Dataset Block Start

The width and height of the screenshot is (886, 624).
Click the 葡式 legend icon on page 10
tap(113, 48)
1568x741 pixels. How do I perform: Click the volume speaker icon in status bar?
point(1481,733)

Dataset Block End
Dataset Block Start

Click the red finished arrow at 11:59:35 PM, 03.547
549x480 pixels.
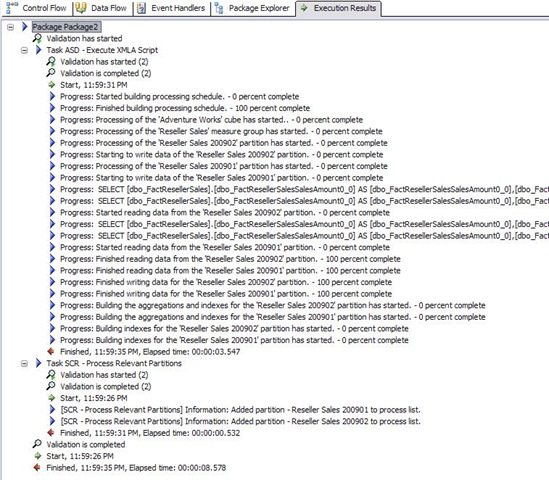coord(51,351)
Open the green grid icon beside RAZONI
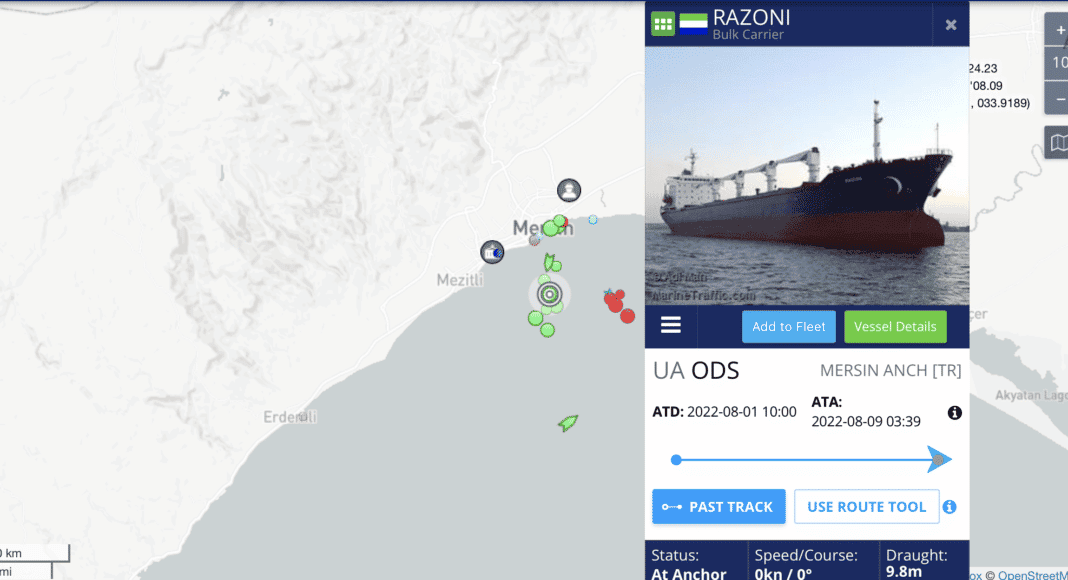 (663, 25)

Dataset Block End
Dataset Block Start

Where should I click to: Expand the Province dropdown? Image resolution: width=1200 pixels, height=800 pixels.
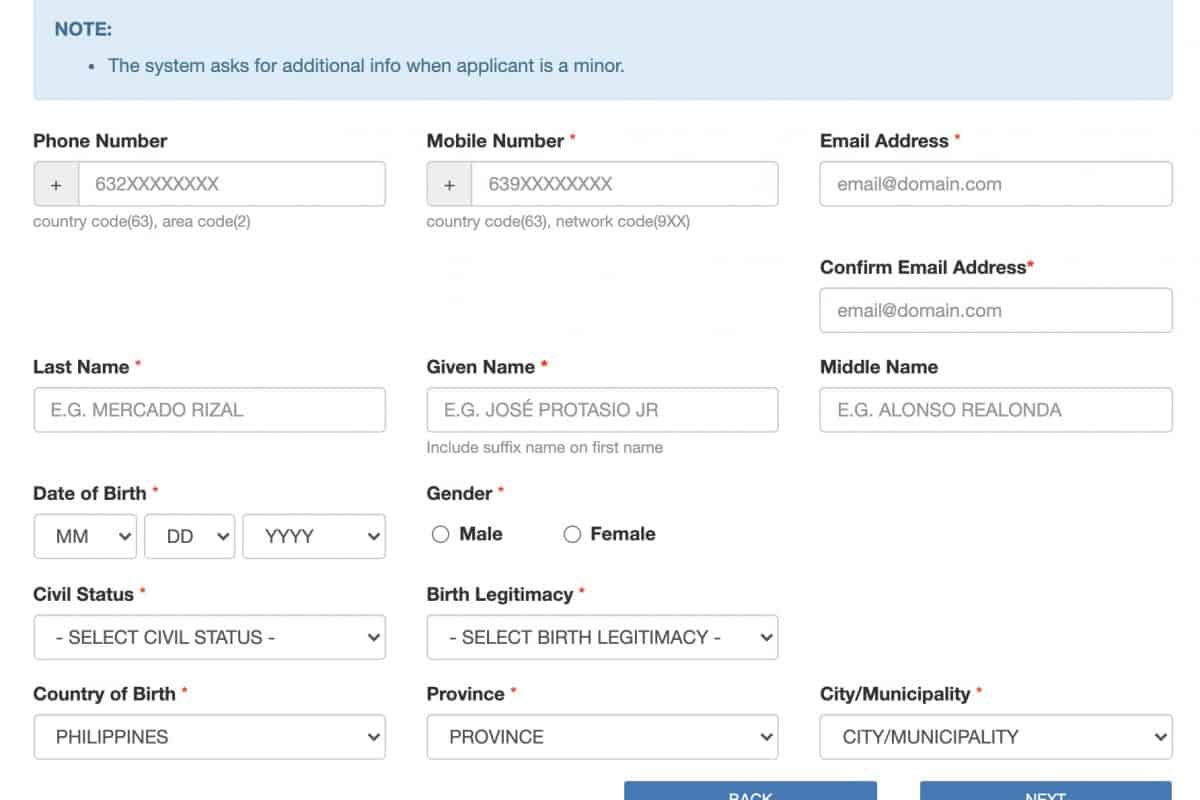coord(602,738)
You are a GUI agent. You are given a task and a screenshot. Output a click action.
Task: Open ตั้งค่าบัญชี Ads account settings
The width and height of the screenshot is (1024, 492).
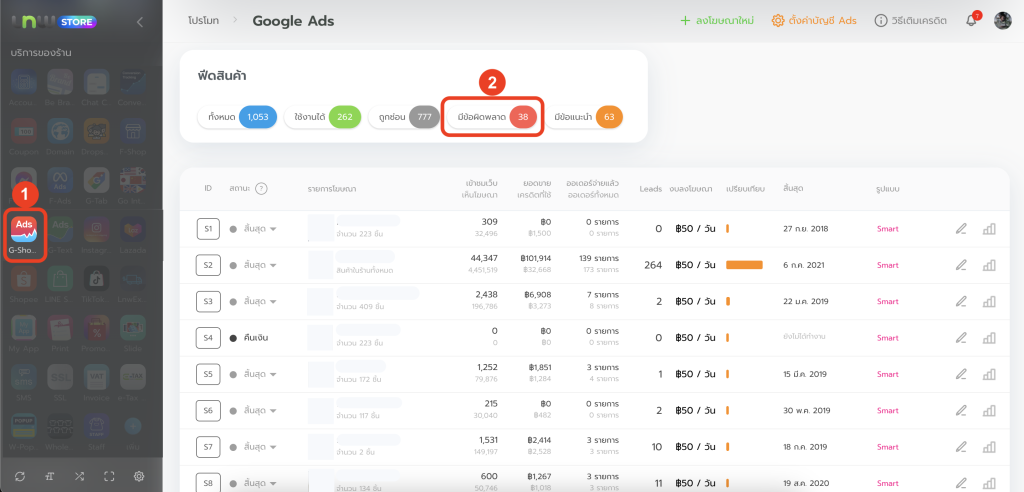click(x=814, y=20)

Dataset Block End

» What the task asks
Using the records above, repeat exactly the run of lines that starts with the line with "Where should I" and goes on through the line with "Task: Open ตั้งค่าบัญชี Ads account settings"; omit each picture.

» Exercise result
Where should I click to: Expand the Province dropdown? Image resolution: width=1200 pixels, height=800 pixels.
coord(602,738)
You are a GUI agent. You are given a task and a screenshot. Output a click action.
Task: Open ตั้งค่าบัญชี Ads account settings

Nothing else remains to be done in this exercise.